Esophageal Columnar Metaplasia in Childhood: A Population-Based Case Series Analysis

Leah Twohig-Bennett 1 , Helen G Coleman 1 , Victoria Cairnduff 1 , Damian T McManus 2 , Liam J Murray 1 , Anna T Gavin 1 3 , Brian T Johnston 4

PMID: 32683588 DOI: 10.1007/s10620-020-06462-5

Abstract

Background: Adults with Barrett's esophagus (BE) are often entered into surveillance for esophageal adenocarcinoma (EAC), although cancer risk is relatively low. BE can be detected in children (< 16 years). Little is known about the epidemiology of pediatric BE, and it is unclear what the optimal surveillance regimes are in children.

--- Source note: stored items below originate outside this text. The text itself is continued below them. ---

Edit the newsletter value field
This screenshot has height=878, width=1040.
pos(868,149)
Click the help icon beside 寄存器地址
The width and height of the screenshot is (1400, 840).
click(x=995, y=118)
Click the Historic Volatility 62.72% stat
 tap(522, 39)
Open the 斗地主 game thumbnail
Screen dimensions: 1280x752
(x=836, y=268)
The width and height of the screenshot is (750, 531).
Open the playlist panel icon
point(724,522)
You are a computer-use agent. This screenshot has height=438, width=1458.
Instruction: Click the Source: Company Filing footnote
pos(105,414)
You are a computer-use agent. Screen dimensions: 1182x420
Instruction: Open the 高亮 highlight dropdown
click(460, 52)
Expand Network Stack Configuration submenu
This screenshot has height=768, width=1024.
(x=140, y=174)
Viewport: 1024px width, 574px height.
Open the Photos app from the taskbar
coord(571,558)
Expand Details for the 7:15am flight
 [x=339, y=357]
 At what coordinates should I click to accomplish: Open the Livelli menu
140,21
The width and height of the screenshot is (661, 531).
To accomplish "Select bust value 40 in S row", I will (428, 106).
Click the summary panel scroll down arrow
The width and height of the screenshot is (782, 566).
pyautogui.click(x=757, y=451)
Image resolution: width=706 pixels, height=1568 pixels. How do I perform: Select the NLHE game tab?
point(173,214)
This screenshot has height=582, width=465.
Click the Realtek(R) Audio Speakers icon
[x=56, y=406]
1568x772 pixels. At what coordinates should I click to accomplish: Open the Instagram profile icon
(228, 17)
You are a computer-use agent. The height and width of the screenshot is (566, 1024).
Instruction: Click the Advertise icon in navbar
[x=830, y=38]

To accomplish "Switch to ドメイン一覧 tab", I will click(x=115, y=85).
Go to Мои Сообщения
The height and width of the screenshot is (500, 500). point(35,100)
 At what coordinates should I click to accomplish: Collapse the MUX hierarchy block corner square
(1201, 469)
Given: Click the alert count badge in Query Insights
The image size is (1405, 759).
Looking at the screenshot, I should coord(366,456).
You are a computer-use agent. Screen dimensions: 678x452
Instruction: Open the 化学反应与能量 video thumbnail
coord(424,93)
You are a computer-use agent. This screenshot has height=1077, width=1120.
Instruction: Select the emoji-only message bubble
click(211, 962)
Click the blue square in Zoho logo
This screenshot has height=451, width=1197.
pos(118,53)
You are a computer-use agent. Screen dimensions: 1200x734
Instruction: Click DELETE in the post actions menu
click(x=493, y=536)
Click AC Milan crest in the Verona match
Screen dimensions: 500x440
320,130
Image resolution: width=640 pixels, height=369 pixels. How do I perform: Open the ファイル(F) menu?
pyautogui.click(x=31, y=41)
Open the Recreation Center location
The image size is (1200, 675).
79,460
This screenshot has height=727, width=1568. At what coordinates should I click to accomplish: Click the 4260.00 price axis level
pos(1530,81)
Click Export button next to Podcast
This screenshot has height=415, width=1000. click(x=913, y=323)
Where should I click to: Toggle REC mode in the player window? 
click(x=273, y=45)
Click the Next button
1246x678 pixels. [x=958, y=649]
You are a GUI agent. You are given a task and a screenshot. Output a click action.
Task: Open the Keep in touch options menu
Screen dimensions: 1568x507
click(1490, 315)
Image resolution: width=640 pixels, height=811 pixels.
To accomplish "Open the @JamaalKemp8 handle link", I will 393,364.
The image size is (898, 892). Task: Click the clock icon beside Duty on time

Aim: To evaluate the demographic and clinical characteristics, and future neoplastic progression risk in all pediatric BE patients diagnosed in Northern Ireland between 1993 and 2010.

Methods: Data from the population-based Northern Ireland BE register were matched to the Northern Ireland Cancer Registry for EAC outcomes until end 2013. Age-adjusted incidence of pediatric BE was calculated, and characteristics between pediatric and adult BE patients compared using Chi-square tests.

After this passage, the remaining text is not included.